Python3 modifying wav audio data correctly

Question

Learning how to modify different types of audio files, .wav, .mp3, etcetera using Python3 using the wave module. Specifically .wav file format, in this regard for this question. Presently, I know there are ISO standards for audio formats, and any references for this subject are greatly appreciated regarding audio standards for the .wav file format as well on a side note.

But in terms of my question, simply ignoring the RIFF, FMT headers, in a .wav file using the Python3 wave module import.

Is there a more efficient way to skip the RIFF headers, other containers, and go straight to the data container to modify its contents?

This crude example simply is converting a two-channel audio .wav file to a single-channel audio .wav file while modifying all values to (0, 0).

import wave
import struct

# Open Files
inf = wave.open(r"piano2.wav", 'rb')
outf = wave.open(r"output.wav", 'wb')

# Input Parameters
ip = list(inf.getparams())
print('Input Parameters:', ip)
# Example Output: Input Parameters: [2, 2, 48000, 302712, 'NONE', 'not compressed']

# Output Parameters
op = ip[:]
op[0] = 1
outf.setparams(op)

number_of_channels, sample_width, frame_rate, number_of_frames, comp_type, comp_name = ip

format = '<{}h'.format(number_of_channels)
print('# Channels:', format)

# Read >> Second
for index in range(number_of_frames):
    frame = inf.readframes(1)
    data = struct.unpack(format, frame)

    # Here, I change data to (0, 0), testing purposes
    print('Before Audio Data:', data)
    print('After Modifying Audio Data', (0, 0))

    # Change Audio Data
    data = (0, 0)

    value = data[0]
    value = (value * 2) // 3
    outf.writeframes(struct.pack('<h', value))

# Close In File
inf.close()
# Close Out File
outf.close()

Is there a better practice or reference material if simply just modifying data segments of .wav files?

Say you wanted to literally add a sound at a specific timestamp, that would be a more appropriate result to my question.

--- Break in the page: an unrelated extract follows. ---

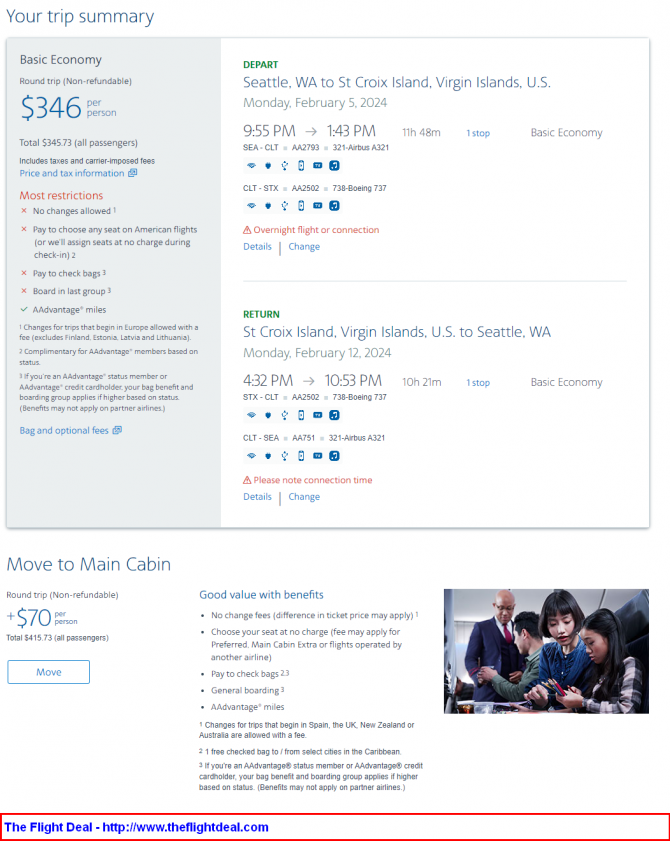Click power outlet icon for SEA - CLT flight

coord(268,165)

Lukasz Tracewski · Accepted Answer · 2021-05-09T09:16:41.260

Performance comparison

Let's examine first 3 ways to read WAVE files.

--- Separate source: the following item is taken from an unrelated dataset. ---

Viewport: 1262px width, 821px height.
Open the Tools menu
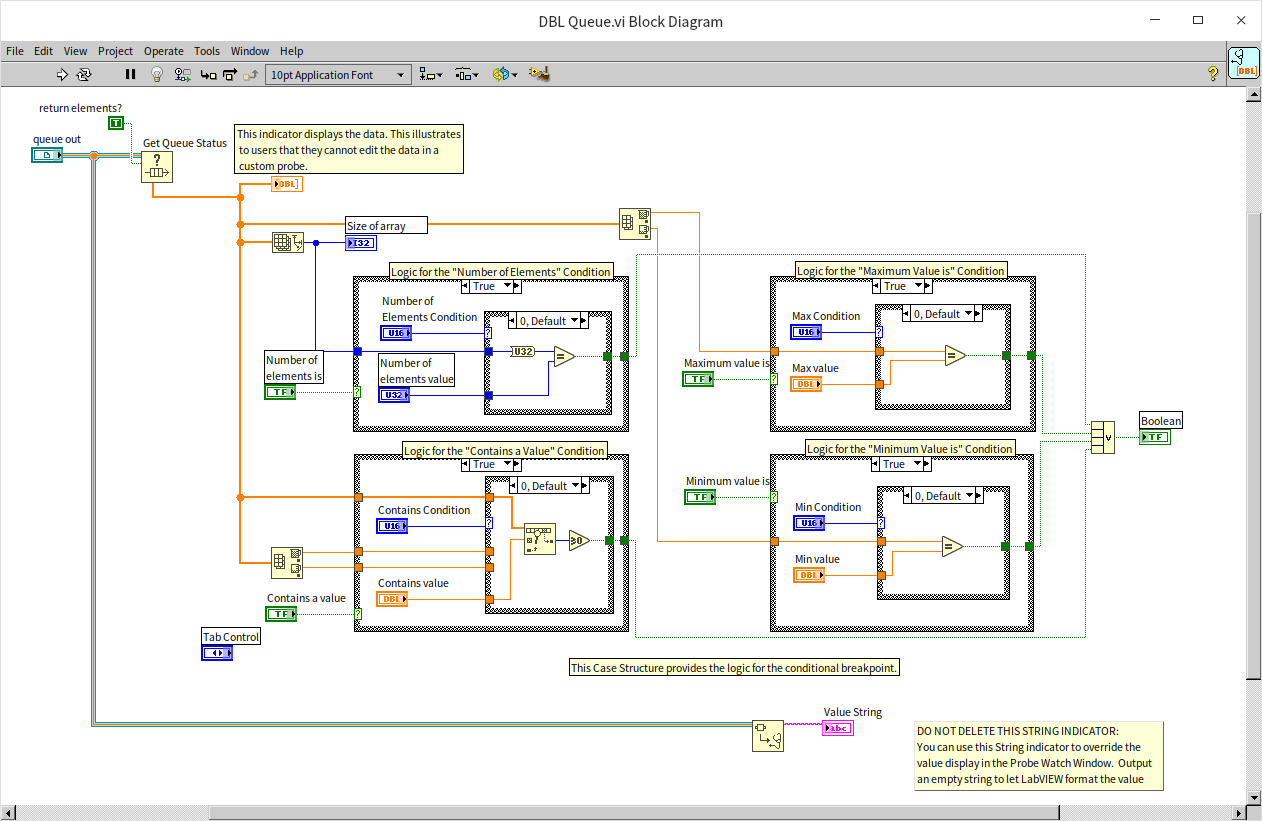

The slowest one - wave module

As you might have noticed already, wave module can be painfully slow. Consider this code:

import wave
import struct

wavefile = wave.open('your.wav', 'r') # check e.g. freesound.org for samples

length = wavefile.getnframes()
for i in range(0, length):
    wavedata = wavefile.readframes(1)
    data = struct.unpack("<h", wavedata)

For a WAVE as defined below:

Input File     : 'audio.wav'
Channels       : 1
Sample Rate    : 48000
Precision      : 16-bit
Duration       : 00:09:35.71 = 27634080 samples ~ 43178.2 CDDA sectors
File Size      : 55.3M
Bit Rate       : 768k
Sample Encoding: 16-bit Signed Integer PCM

it took on average 27.7s to load the full audio. The flip side to the wave module it is that is available out of the box and will work on any system.

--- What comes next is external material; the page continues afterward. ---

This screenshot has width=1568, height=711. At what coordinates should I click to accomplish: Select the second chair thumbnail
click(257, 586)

The convenient one - audiofile

A much more convenient and faster solution is e.g. audiofile. According to the project description, its focus is on reading speed.

import audiofile as af

signal, sampling_rate = af.read(audio.wav)

This gave me on average 33 ms to read the mentioned file.

The fastest one - numpy

If we decide to skip header (as OP asks) and go solely for speed, numpy is a great choice:

import numpy as np

byte_length = np.fromfile(filename, dtype=np.int32, count=1, offset=40)[0]
data = np.fromfile(filename, dtype=np.int16, count=byte_length // np.dtype(np.int16).itemsize, offset=44)

The header structure (that tells us what offset to use) is defined here.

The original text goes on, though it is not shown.